La Comisión de Justicia del Congreso del Estado de Sinaloa aprobó un dictamen para reformar el Código Penal estatal en materia de delitos cibernéticos, con el propósito de aumentar sanciones por la difusión no autorizada de imágenes, videos, audios e información a través de medios digitales.
La propuesta contempla incrementar las penas para quienes amenacen con publicar, compartir, enviar o comercializar contenido personal o íntimo de otra persona sin su consentimiento mediante redes sociales, mensajes telefónicos, correo electrónico u otras plataformas digitales.

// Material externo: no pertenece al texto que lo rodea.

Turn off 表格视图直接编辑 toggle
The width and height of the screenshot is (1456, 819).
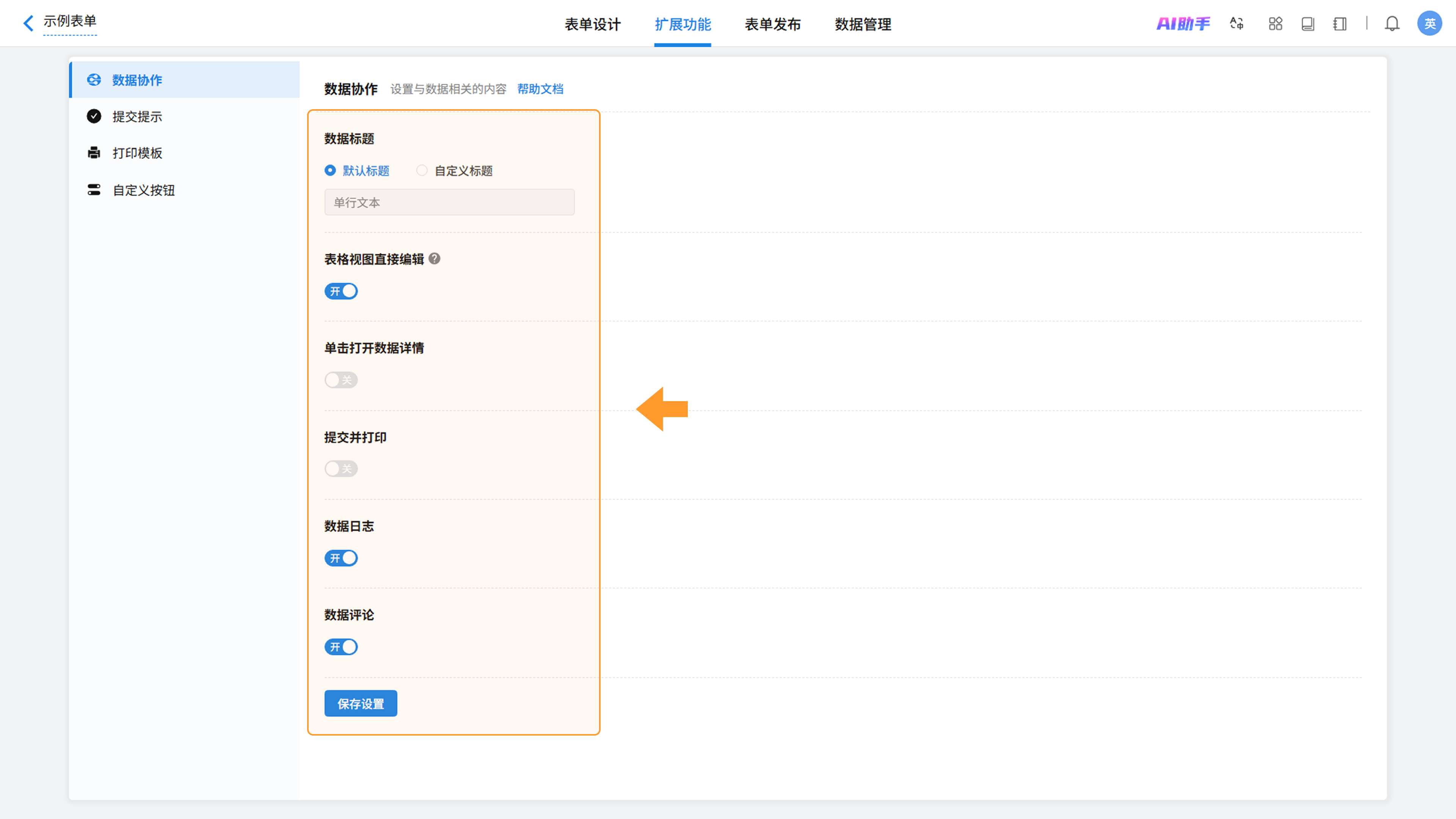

Además, se busca castigar con penas más altas a quienes utilicen teléfonos, internet o cualquier medio electrónico para difundir contenido íntimo o información privada sin autorización.
El dictamen también agrega nuevas disposiciones relacionadas con delitos informáticos. Entre ellas, se considera sancionar a quienes ingresen sin permiso a sistemas o equipos de cómputo para obtener información, así como a quienes revelen o compartan datos almacenados en sistemas electrónicos sin autorización.
Actualmente, el delito informático se castiga con penas de seis meses a dos años de prisión. Con la reforma, la sanción aumentaría de uno a cuatro años de cárcel.
En caso de que estos delitos sean cometidos por personas servidoras públicas, además de la pena de prisión se contempla su destitución e inhabilitación para ocupar cargos públicos por un periodo igual al tiempo de la condena.
Otra de las modificaciones plantea sancionar a personas que engañen a otras haciéndose pasar por trabajadores de bancos, empresas o dependencias gubernamentales para obtener información o cometer fraudes.
Asimismo, se propone castigar la falsificación o alteración de documentos públicos o privados, tanto físicos como electrónicos, con penas de seis meses a tres años de prisión.
La iniciativa también incluye sanciones para servidores públicos que difundan imágenes, videos, documentos o información relacionada con investigaciones penales o escenas de hechos delictivos.
En casos donde se compartan imágenes o videos de cadáveres o información relacionada con personas fallecidas, las penas podrían alcanzar de cinco a ocho años de prisión, especialmente cuando se trate de mujeres, niñas, niños o adolescentes.
El dictamen fue elaborado a partir de iniciativas presentadas por diputados de Partido Revolucionario Institucional, Partido Sinaloense y Movimiento Regeneración Nacional.